House debates
Monday, 4 December 2006
Committees
Health and Ageing Committee; Report
1:10 pm
Alex Somlyay (Fairfax, Liberal Party) Share this | Hansard source
On behalf of the House of Representatives Standing Committee on Health and Ageing, I present the committee’s report entitled The blame game: report on the inquiry into health funding, together with the minutes of proceedings.
Ordered that the report be made a parliamentary paper
It gives me great pleasure to table the report of the House of Representatives Standing Committee on Health and Ageing for its inquiry into health funding. A common complaint to members of parliament is that, when people are unhappy about their health care, both the Commonwealth and the states blame each other for the failings of the health system.
While the associated political grandstanding often makes for some good headlines, the blame game does not benefit patients.
People do not care which level of government manages or pays for their health care—they want reliable access to quality care. Addressing the blame game will involve a national approach to developing and funding health care. This will require leadership from the Australian government, with cooperation by the states and a joint commitment to end the blame game. The complexity of health delivery and financing, the rate of development of new health technologies and rising community expectations mean that ongoing reform is needed.
A key recommendation of the committee is that the Australian government needs to provide leadership in developing a ‘national health agenda’, in consultation with the states and territories.
The national health agenda should develop a range of national standards and principles that guide funding arrangements. It should also provide a clear articulation about what the community can expect to receive from the health system, including the extent to which rationing is acceptable.
I welcome the Australian government’s recent commitment to address the underinvestment in training places over the past 15 to 20 years. This should address the concerns of many inquiry participants about reduced access to health services.
Attention now needs to be paid to ensuring that there are sufficient clinical training opportunities in both the public and private sectors for rising numbers of health trainees. The committee proposes that the Australian government becomes a ‘purchaser’ of clinical training from both the public and private sectors rather than relying on the states’ goodwill. The current five-year Australian healthcare agreements expire on 30 June 2008 and governments are considering options for reform.
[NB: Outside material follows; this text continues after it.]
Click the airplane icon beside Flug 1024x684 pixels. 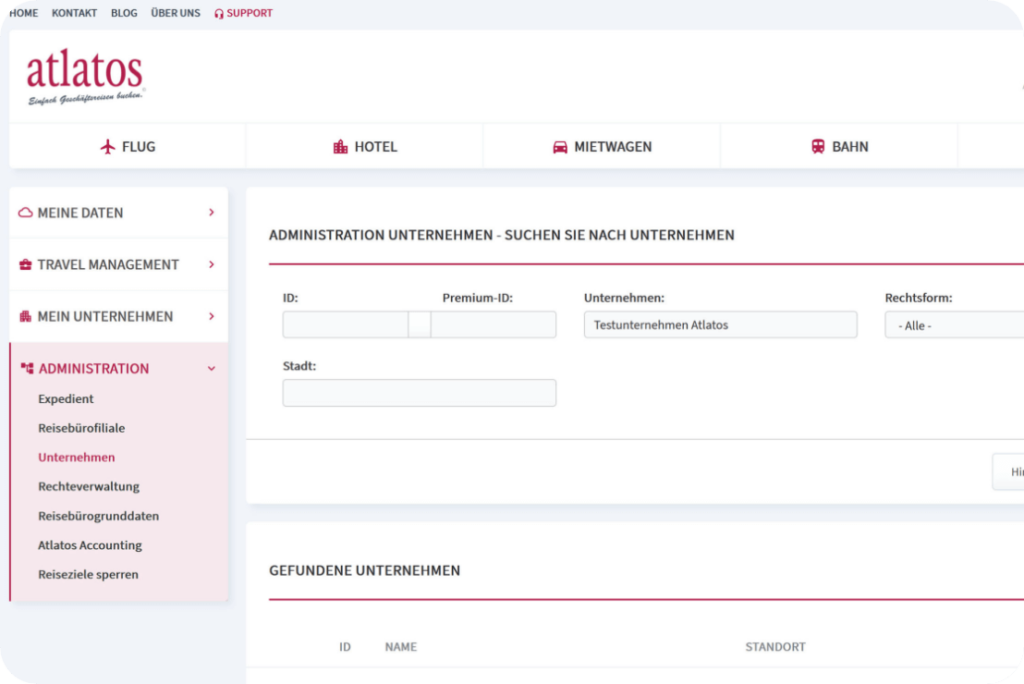click(109, 147)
The committee supports some change from the current funding model to remove barriers to health reform and more closely link funding with national policy standards and accountability for quality health care.
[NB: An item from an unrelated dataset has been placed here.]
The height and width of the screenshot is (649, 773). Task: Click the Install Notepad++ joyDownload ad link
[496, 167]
Many local councils have taken up some slack and make a significant contribution to providing access to health services. Funding arrangements should more closely address the healthcare needs of people living in regional and rural areas.
One key objective of undertaking this inquiry was to allow for a transparent discussion with organisations and individuals outside government about their ideas on health funding.
The inquiry gave the community an important avenue for input into health policy development. This opportunity was denied in other significant health reviews undertaken at the same time as this inquiry—by the Council of Australian Governments and by a task force led by Mr Andrew Podger. It was particularly pleasing to receive submissions and hear evidence from the governments of the ACT, Victoria, the Northern Territory, Western Australia and South Australia. Unfortunately, other state governments did not choose to make a direct contribution to the inquiry—but did voice opinions in the media.
During the course of the inquiry, there were significant problems in the Queensland health system, including allegations of misconduct in Bundaberg Hospital by the so-called Dr Death. The people of Queensland deserve better—and it is clear that significant reform is needed within Queensland Health to ensure that there is no repeat of the horrors allegedly allowed to be practised by Dr Patel.
Compiling such a comprehensive report relies on the assistance of many people. I thank the many individuals and organisations who assisted by making a submission or giving evidence at a hearing. Their expertise and experience is greatly valued and they laid a strong foundation for our deliberations.
I must thank my fellow committee members for the assistance they provided during the course of the inquiry—in particular, the deputy chair, Jill Hall MP. I would also like to thank Mr Ian Bigg, a secondee from the Department of Health and Ageing, for his invaluable contribution to the report—and, of course, the minister and the department for making this possible. The staff of the secretariat provided an enormous amount of help in this inquiry. It is one of the most difficult and complex inquiries I have been involved with in my 17 years in parliament and I pay tribute to the secretariat, which provided us with an enormous amount of help.